Research uses machine learning to distinguish threats


By Darla Brown, Office of Communications

Dr. Mohammed Milad - Machine Learning Research
Mohammed Milad, PhD

Nearly 100 years after Pavlov first proposed conditioned threat associations, researchers from McGovern Medical School are using machine learning to understand how the brain detects and responds to threats, paving the way to new treatments for fear-based and anxiety disorders.

Recently published in Nature Communications, “Distributed neural representations of conditioned threat in the human brain” helps to explain how the brain recognizes and responds to threat at a regional level. Led by Zhenfu Wen, PhD, assistant professor of psychiatry and first author, and Mohammed Milad, PhD, professor of psychiatry, John S. Dunn Endowed Chair, and senior author, the research includes collaborators from New York University, Harvard University, Massachusetts General Hospital, and Sweden.

Combining functional MRI data across varying threat conditioning and negative affect paradigms from 1,465 participants, researchers created a computational decoder, which distinguishes threat from safety in the human brain.

Twenty-four regions of participants’ brains were monitored as they viewed neutral pictures (pictures of a blue or yellow light) that were paired with mild electrical stimulation to their fingers. The study team used machine-learning methods to examine patterns of activations within those brain areas while people watched these pictures as they became associated to threat (the mild shock).

“In this work, we employ multivariate pattern analysis to investigate the neural representations of conditioned threat throughout conditioning, extinction learning, and extinction memory recall using two analytic approaches,” the researchers wrote. “In the first approach, we examine fMRI-based neural patterns within the ‘threat circuit’ in decoding stimuli that have been conditioned to signal threat from those that have been conditioned to signal safety. In the second approach, we examine neural patterns beyond the ‘threat circuit’ in contributing to conditioned threat and safety representations.”

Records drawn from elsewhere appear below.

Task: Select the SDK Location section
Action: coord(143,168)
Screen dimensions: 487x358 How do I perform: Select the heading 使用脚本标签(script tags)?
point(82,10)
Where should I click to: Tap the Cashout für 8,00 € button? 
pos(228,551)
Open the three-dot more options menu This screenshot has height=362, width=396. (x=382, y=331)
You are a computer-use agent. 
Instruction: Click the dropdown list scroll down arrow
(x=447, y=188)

Past research within this field has intensively focused on the roles of a few subcortical and cortical structures in how the association between the conditioned and the unconditioned stimuli is formed, and how the defensive responses are generated and subsequently extinguished. This approach has led to the notion of the ‘threat circuit’ that includes subregions of the amygdala, periaqueductal gray, hippocampus, medial prefrontal cortex, and insular cortex.

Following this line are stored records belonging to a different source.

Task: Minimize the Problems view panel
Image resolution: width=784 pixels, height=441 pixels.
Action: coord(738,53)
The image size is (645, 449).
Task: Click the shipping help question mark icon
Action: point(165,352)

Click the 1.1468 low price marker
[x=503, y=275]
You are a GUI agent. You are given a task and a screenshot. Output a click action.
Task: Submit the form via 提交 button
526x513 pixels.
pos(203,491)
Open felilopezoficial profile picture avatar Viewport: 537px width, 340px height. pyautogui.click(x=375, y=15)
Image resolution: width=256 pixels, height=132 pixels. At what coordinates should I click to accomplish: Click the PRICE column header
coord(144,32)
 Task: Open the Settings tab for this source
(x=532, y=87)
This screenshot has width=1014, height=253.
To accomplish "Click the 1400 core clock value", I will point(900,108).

“Our results point to the important contribution of multiple sensory and cognitive neural nodes to the decoding of stimuli associated with threat detection and responding,” Wen said. “While the threat circuit plays an important role in the detection and response to threat, there is a need for studying how this circuit interacts with other cognitive and sensory neural networks to accomplish the complex process during the encounter of threat.”

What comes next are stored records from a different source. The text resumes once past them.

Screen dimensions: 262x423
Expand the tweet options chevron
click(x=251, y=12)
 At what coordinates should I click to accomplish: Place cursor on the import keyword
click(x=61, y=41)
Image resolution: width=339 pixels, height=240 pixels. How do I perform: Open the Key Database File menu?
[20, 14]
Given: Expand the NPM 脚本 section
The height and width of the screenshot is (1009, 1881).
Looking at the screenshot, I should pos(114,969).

The results from this study revealed a neural signature of threat detection, a finding that was validated across nine data samples in the United States, Europe, and China. This research supports the integration of broad networks required for the implicit and explicit threat processing. The findings of this research represent a significant advance in the field of neuroscience by providing a ‘fingerprint’ for the where and how the brain detects threatening events or stimuli. The results of this study may provide new brain targets that can be manipulated to alleviate excessive anxiety and fear in patients suffering from fear-based and anxiety disorders.